┌──

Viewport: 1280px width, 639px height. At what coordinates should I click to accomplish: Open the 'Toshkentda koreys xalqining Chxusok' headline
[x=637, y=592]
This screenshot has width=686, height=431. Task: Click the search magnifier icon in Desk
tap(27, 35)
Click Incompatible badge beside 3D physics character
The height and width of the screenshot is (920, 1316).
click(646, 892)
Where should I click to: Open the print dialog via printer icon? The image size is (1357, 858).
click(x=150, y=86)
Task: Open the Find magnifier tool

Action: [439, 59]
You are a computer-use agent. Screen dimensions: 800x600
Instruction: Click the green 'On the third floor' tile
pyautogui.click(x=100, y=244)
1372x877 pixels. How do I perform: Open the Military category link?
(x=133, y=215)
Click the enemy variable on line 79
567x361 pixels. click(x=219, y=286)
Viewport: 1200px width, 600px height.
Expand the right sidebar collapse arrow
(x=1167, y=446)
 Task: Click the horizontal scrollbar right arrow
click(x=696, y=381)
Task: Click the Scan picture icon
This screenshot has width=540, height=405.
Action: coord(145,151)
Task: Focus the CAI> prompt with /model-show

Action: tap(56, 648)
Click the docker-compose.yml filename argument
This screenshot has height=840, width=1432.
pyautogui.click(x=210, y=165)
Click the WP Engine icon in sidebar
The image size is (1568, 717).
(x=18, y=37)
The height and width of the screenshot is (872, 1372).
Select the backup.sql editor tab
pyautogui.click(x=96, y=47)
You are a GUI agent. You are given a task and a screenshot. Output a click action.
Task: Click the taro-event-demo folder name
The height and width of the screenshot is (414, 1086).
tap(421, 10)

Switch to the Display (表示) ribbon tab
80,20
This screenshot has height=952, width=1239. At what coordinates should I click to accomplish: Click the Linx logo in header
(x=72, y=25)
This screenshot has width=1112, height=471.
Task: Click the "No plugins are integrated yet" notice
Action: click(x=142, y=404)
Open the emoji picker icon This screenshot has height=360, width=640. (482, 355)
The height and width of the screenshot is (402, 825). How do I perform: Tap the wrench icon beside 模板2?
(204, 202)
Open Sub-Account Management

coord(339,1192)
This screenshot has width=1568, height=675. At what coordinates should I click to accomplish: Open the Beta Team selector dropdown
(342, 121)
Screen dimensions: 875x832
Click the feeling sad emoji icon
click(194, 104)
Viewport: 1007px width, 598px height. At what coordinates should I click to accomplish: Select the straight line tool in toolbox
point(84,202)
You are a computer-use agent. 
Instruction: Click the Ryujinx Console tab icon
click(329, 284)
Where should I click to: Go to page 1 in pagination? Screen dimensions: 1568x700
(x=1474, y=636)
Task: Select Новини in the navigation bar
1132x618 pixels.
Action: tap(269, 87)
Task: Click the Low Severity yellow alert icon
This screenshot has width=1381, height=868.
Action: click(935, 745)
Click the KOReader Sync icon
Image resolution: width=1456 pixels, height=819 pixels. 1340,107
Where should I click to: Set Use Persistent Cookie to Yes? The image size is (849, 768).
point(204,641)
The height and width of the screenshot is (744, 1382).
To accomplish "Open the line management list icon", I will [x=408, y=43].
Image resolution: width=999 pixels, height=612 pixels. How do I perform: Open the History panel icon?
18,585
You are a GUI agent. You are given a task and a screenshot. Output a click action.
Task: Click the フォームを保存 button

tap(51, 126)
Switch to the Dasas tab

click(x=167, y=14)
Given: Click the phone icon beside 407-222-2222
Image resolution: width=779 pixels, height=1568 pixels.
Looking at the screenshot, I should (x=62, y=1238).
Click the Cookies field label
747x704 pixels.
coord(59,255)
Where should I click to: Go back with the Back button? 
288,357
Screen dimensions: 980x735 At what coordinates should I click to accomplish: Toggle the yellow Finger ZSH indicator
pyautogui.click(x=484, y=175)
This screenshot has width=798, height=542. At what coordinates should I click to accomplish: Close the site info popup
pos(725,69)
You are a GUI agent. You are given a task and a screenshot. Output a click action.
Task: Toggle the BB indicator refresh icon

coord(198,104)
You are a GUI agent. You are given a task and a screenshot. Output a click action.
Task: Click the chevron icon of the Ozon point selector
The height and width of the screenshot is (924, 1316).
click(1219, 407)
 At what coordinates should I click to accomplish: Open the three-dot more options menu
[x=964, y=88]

└──

• Task: Recast every line of the items above as a numbered list, omitting the blank lines.

• Complete response:
1. Viewport: 1280px width, 639px height. At what coordinates should I click to accomplish: Open the 'Toshkentda koreys xalqining Chxusok' headline
2. [x=637, y=592]
3. This screenshot has width=686, height=431. Task: Click the search magnifier icon in Desk
4. tap(27, 35)
5. Click Incompatible badge beside 3D physics character
6. The height and width of the screenshot is (920, 1316).
7. click(646, 892)
8. Where should I click to: Open the print dialog via printer icon? The image size is (1357, 858).
9. click(x=150, y=86)
10. Task: Open the Find magnifier tool
11. Action: [439, 59]
12. You are a computer-use agent. Screen dimensions: 800x600
13. Instruction: Click the green 'On the third floor' tile
14. pyautogui.click(x=100, y=244)
15. 1372x877 pixels. How do I perform: Open the Military category link?
16. (x=133, y=215)
17. Click the enemy variable on line 79
18. 567x361 pixels. click(x=219, y=286)
19. Viewport: 1200px width, 600px height.
20. Expand the right sidebar collapse arrow
21. (x=1167, y=446)
22.  Task: Click the horizontal scrollbar right arrow
23. click(x=696, y=381)
24. Task: Click the Scan picture icon
25. This screenshot has width=540, height=405.
26. Action: coord(145,151)
27. Task: Focus the CAI> prompt with /model-show
28. Action: tap(56, 648)
29. Click the docker-compose.yml filename argument
30. This screenshot has height=840, width=1432.
31. pyautogui.click(x=210, y=165)
32. Click the WP Engine icon in sidebar
33. The image size is (1568, 717).
34. (x=18, y=37)
35. The height and width of the screenshot is (872, 1372).
36. Select the backup.sql editor tab
37. pyautogui.click(x=96, y=47)
38. You are a GUI agent. You are given a task and a screenshot. Output a click action.
39. Task: Click the taro-event-demo folder name
40. The height and width of the screenshot is (414, 1086).
41. tap(421, 10)
42. Switch to the Display (表示) ribbon tab
43. 80,20
44. This screenshot has height=952, width=1239. At what coordinates should I click to accomplish: Click the Linx logo in header
45. (x=72, y=25)
46. This screenshot has width=1112, height=471.
47. Task: Click the "No plugins are integrated yet" notice
48. Action: click(x=142, y=404)
49. Open the emoji picker icon This screenshot has height=360, width=640. (482, 355)
50. The height and width of the screenshot is (402, 825). How do I perform: Tap the wrench icon beside 模板2?
51. (204, 202)
52. Open Sub-Account Management
53. coord(339,1192)
54. This screenshot has width=1568, height=675. At what coordinates should I click to accomplish: Open the Beta Team selector dropdown
55. (342, 121)
56. Screen dimensions: 875x832
57. Click the feeling sad emoji icon
58. click(194, 104)
59. Viewport: 1007px width, 598px height. At what coordinates should I click to accomplish: Select the straight line tool in toolbox
60. point(84,202)
61. You are a computer-use agent. 
62. Instruction: Click the Ryujinx Console tab icon
63. click(329, 284)
64. Where should I click to: Go to page 1 in pagination? Screen dimensions: 1568x700
65. (x=1474, y=636)
66. Task: Select Новини in the navigation bar
67. 1132x618 pixels.
68. Action: tap(269, 87)
69. Task: Click the Low Severity yellow alert icon
70. This screenshot has width=1381, height=868.
71. Action: click(935, 745)
72. Click the KOReader Sync icon
73. Image resolution: width=1456 pixels, height=819 pixels. 1340,107
74. Where should I click to: Set Use Persistent Cookie to Yes? The image size is (849, 768).
75. point(204,641)
76. The height and width of the screenshot is (744, 1382).
77. To accomplish "Open the line management list icon", I will [x=408, y=43].
78. Image resolution: width=999 pixels, height=612 pixels. How do I perform: Open the History panel icon?
79. 18,585
80. You are a GUI agent. You are given a task and a screenshot. Output a click action.
81. Task: Click the フォームを保存 button
82. tap(51, 126)
83. Switch to the Dasas tab
84. click(x=167, y=14)
85. Given: Click the phone icon beside 407-222-2222
86. Image resolution: width=779 pixels, height=1568 pixels.
87. Looking at the screenshot, I should (x=62, y=1238).
88. Click the Cookies field label
89. 747x704 pixels.
90. coord(59,255)
91. Where should I click to: Go back with the Back button? 
92. 288,357
93. Screen dimensions: 980x735 At what coordinates should I click to accomplish: Toggle the yellow Finger ZSH indicator
94. pyautogui.click(x=484, y=175)
95. This screenshot has width=798, height=542. At what coordinates should I click to accomplish: Close the site info popup
96. pos(725,69)
97. You are a GUI agent. You are given a task and a screenshot. Output a click action.
98. Task: Toggle the BB indicator refresh icon
99. coord(198,104)
100. You are a GUI agent. You are given a task and a screenshot. Output a click action.
101. Task: Click the chevron icon of the Ozon point selector
102. The height and width of the screenshot is (924, 1316).
103. click(1219, 407)
104.  At what coordinates should I click to accomplish: Open the three-dot more options menu
105. [x=964, y=88]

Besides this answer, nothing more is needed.